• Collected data
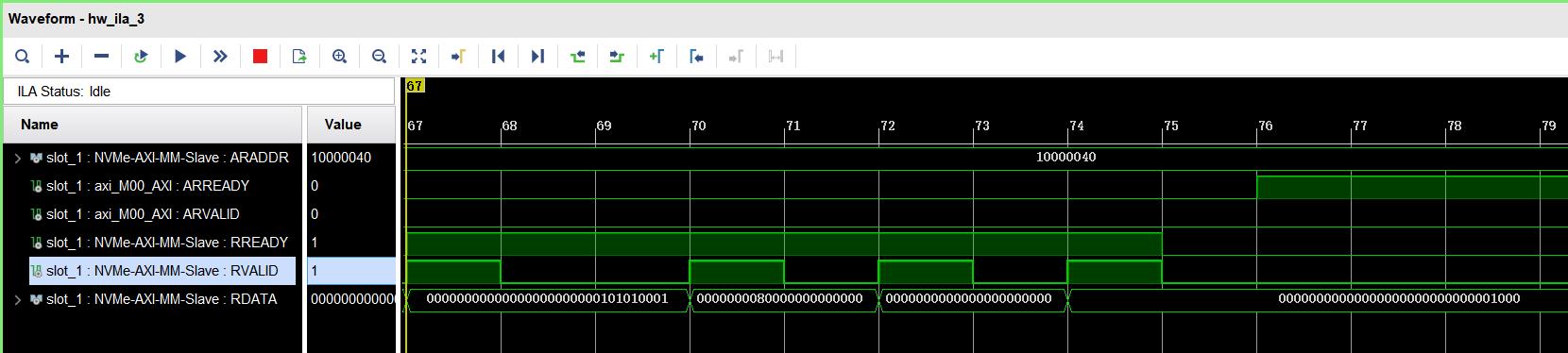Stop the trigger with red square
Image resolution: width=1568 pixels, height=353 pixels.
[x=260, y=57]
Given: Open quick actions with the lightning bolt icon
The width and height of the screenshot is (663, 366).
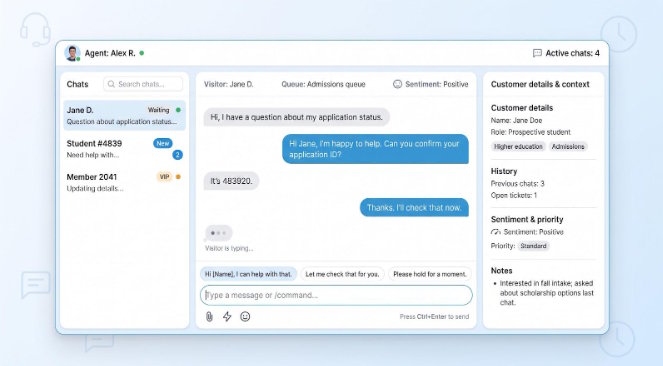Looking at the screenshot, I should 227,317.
---
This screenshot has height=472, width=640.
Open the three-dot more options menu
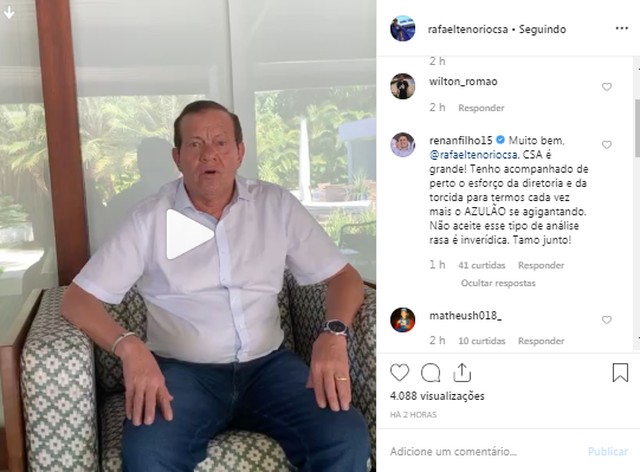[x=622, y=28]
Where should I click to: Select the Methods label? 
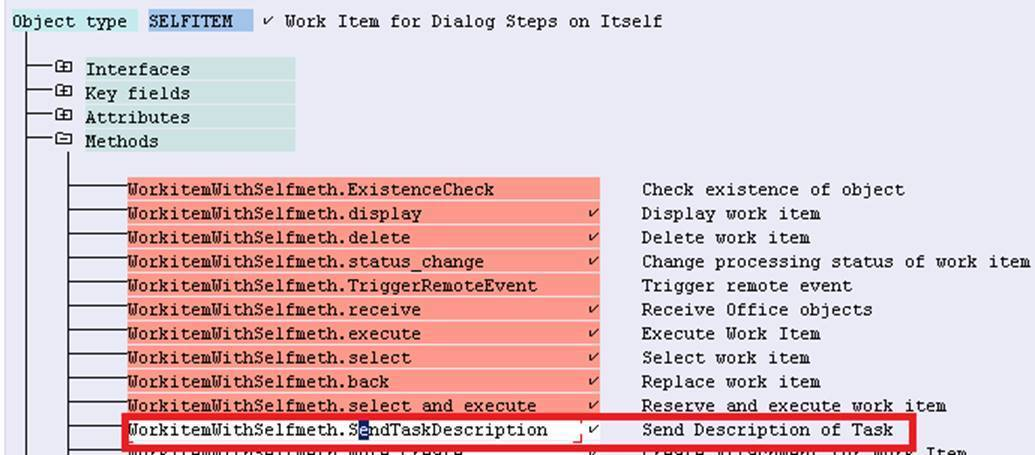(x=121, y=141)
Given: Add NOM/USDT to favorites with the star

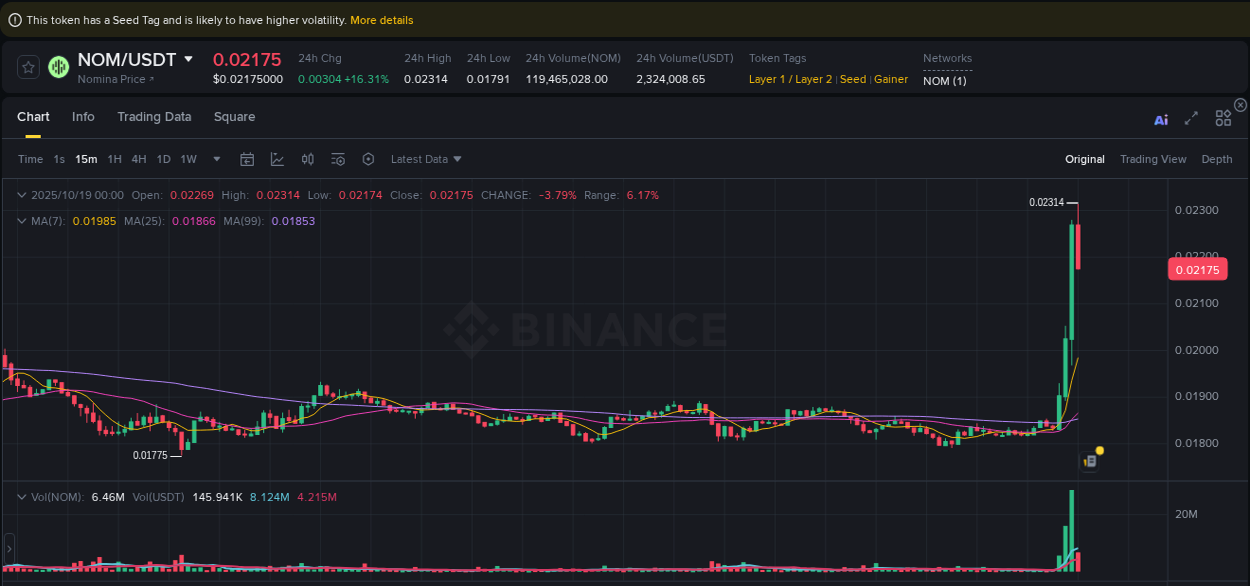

• ASSIGNED TASK
Which part of the entries opens with the line containing "Open the three-dot more options menu" and closes with the line containing "Given: Add NOM/USDT"? Output that part exactly, ends included, pictures excluded.

• RESPONSE
Open the three-dot more options menu
[x=622, y=28]
Where should I click to: Select the Methods label? 
(x=121, y=141)
Given: Add NOM/USDT to favorites with the star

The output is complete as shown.